Thoughts on latest changes:

  • don’t think there’s really much to it.
  • I rather disagree with this slashdot headline (MySQL Closing Off Its Source) as I just don’t think it’s true.

However, I have other thoughts (that are a lot more interesting to discuss):

We should:

  • Release major version every 6 months. e.g. N.0, N.2, N.
  • Odd numbers are used during the 6months of development, with very frequent releases. In fact, with a strict policy of keeping pushbuild green, you could automate this. Yes, some of these releases would be utter shit due to whatever problem seeped in. Get over it – it’s called a development release.
    • No new features merged for last 3 months of cycle for release.
    • source only releases… if you can’t build from source then you’re too stupid to run this. (or, diplomatically “you shouldn’t run this”)
    • For features that take longer than 3 months, we can have a “-proposed” patch set. i.e. a staging area for new things before they go in.
  • Minor versions to latest N.x when needed (N.x.z)
    • Until the next N.x version, where N.x-1 is forgotten. I mean forgotten as in no patches at all… others can if they care.
  • Pick a N.x and support it for Y years (a good N.x that is)
    • i.e. provide N.x.z
    • this can be our “RHEL” so to speak.
    • fixes go here.
    • call it ‘enterprise’ or whatever.

Past problems:

  • 5.0 took too long to get to a real GA status
    • A bunch of things were broken in that release cycle… Although I joined it relatively late.
    • It’s been a decent release for a good while now, so that’s a good thing.
  • 5.1 has taken too long to get to GA
    • good news is that 5.1 at GA should be a lot better than 5.0 at GA
    • As a developer I can honestly say I think we’ve improved processes a lot for making sure that a release doesn’t suck.
      • and as a result of this… I feel like 5.1 is the release where a lot of this stuff is fixed, and others should go a lot smoother.
    • It’s passed the dot-twenty rule for a release that doesn’t annoy you.

There are a lot of things looking good and being done right too (or if not right, a lot better than a year or two ago). e.g.

  • NDB -telco (Carrier Grade Edition) releases
  • worklog (open to the wider web)
  • forge
  • bugs db
  • commits, code reviews and all that

Things we should fix with commits, code review and all that:

  • drop the commits list all together except for crazy people.
  • everything posted to internals@lists for review, and reviews take place there
    • or IRC or whatever… but outcome posted there
    • hrrm… i should make people do that to get me to review things… (i.e. i should listen to myself)

Things we should fix internally:

  • We should have 20% time… if only for random MySQL related things… lots of cool stuff has come out of engineers just hacking… even when we weren’t 100% meant to.

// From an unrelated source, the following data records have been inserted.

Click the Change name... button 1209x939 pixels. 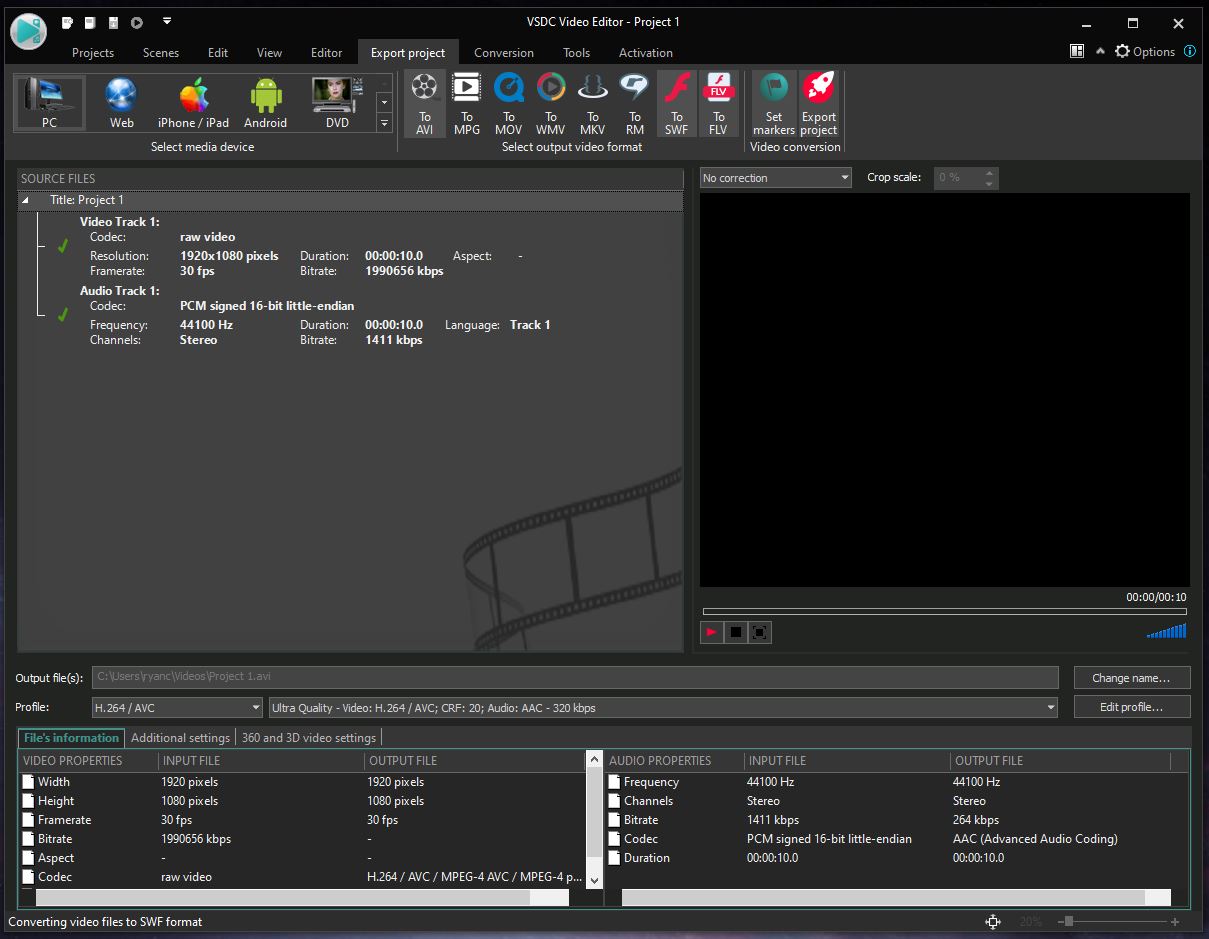pos(1131,678)
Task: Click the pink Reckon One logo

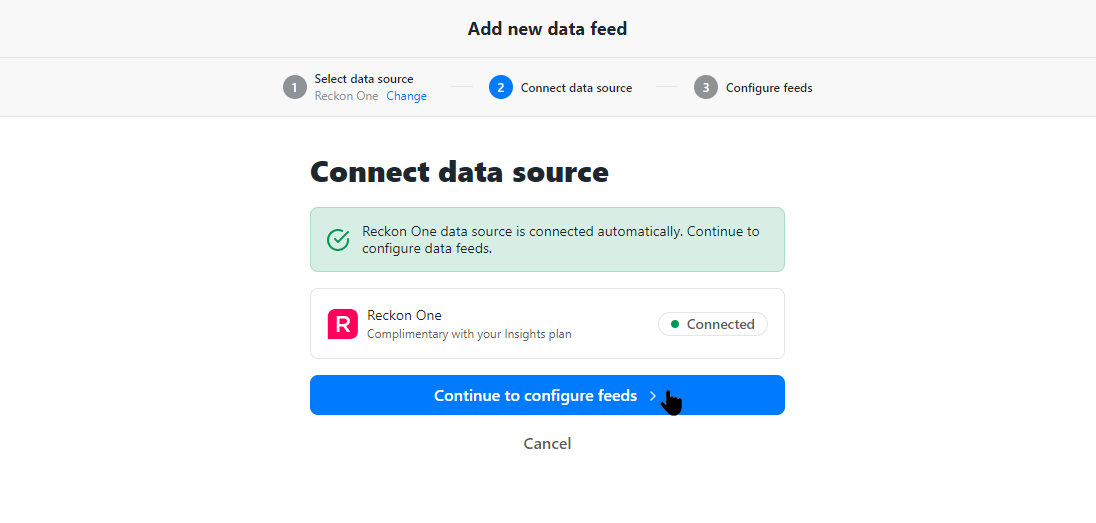Action: 342,324
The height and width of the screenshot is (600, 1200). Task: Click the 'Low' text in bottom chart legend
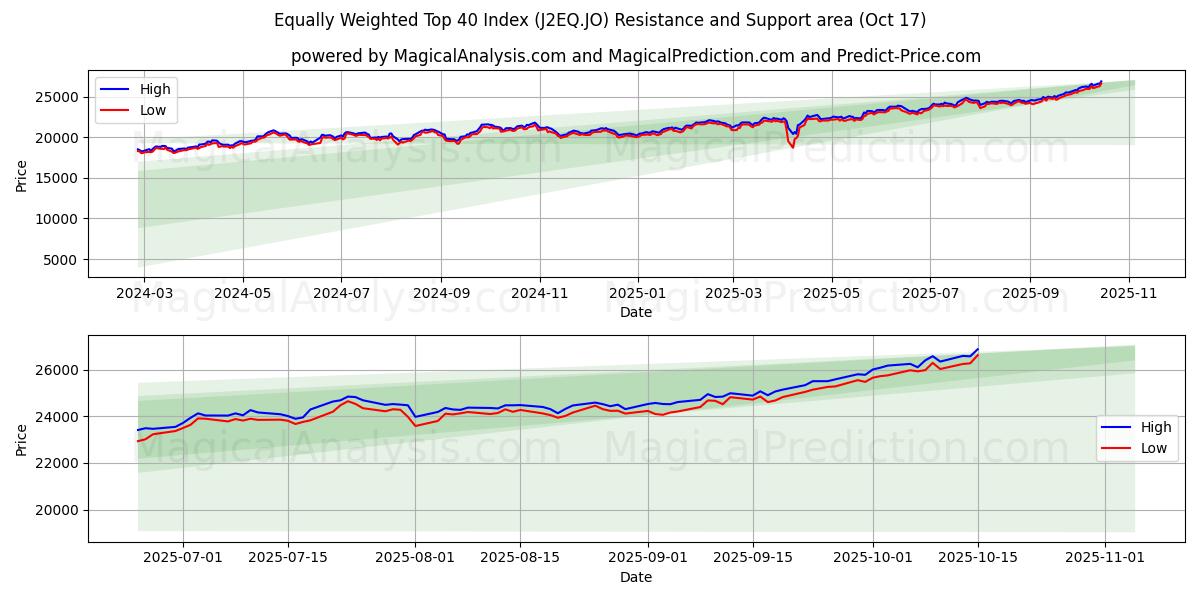pos(1154,448)
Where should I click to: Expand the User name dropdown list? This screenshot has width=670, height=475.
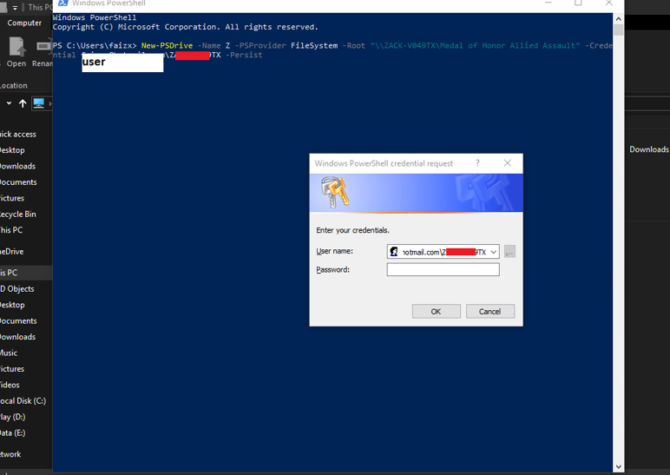[x=493, y=252]
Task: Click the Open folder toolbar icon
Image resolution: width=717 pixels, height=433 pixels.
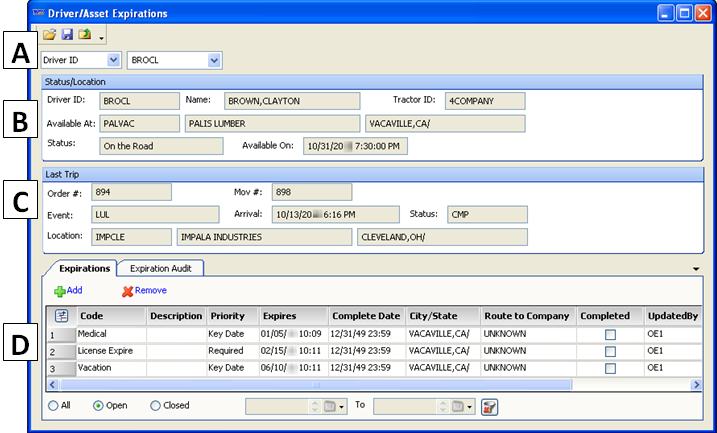Action: click(50, 35)
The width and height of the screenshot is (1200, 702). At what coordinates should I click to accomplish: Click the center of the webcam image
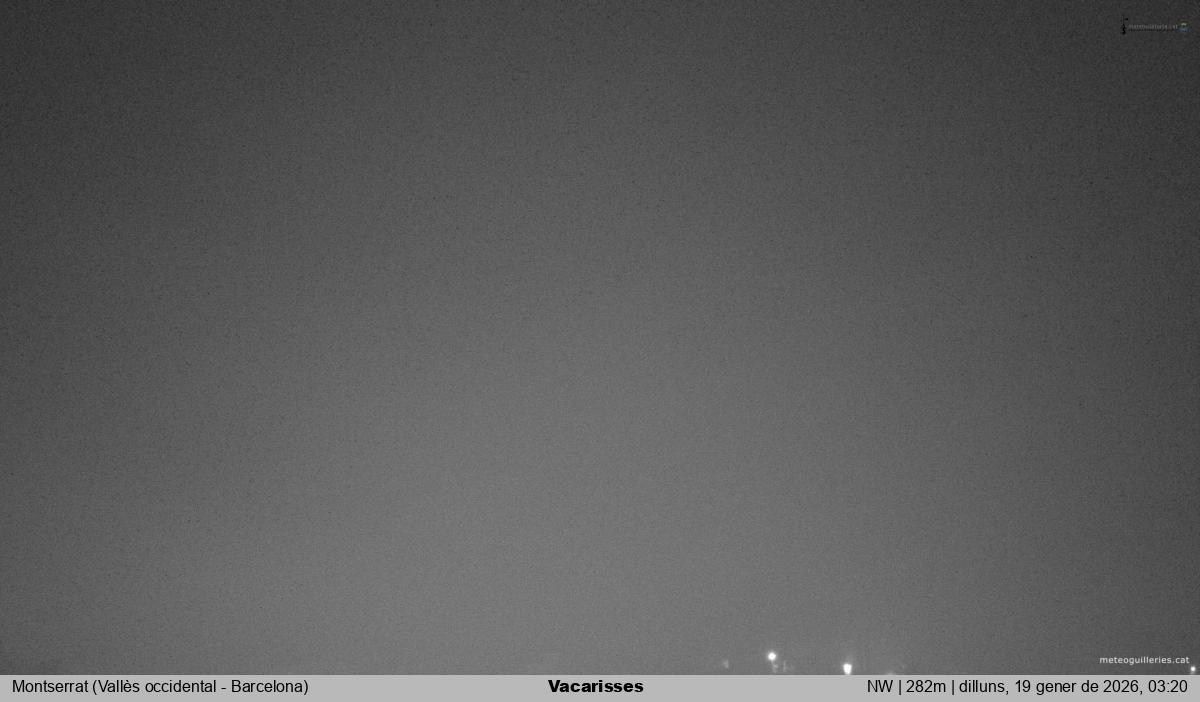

Things I don’t think will happen but could be useful…:

  • dropping commercially licensed product
    • It would be really nice to use  GPL licensed libraries around the place instead of either having #ifdef or reinventing the wheel.

What if it all goes proprietary:

  • Some people speculate this could happen. Well, what then happens is a crapload of engineers leave the company – and not on good terms. So at least unlikely to happen without a massive implosion.
  • I’ll say it here: if the code I’m writing isn’t available under the GPL (or other good free software license), I’m looking for work (and you should contact me with offers).

My thoughts on the non-free Network Monitoring and Advisory Service:

  • It’s not free software… so really isn’t interesting to me personally.
  • Others see it differently and attach value to it – good for them. I hear it makes us money as well – which does keep me in adequate supplies of scotch.
  • I have used it a bit and it is quite neat – so hats off for a neat product.

P.S. there’s nothing here I wouldn’t say to anybody… and they’re welcome to disagree (and they do… sometimes even for good reasons).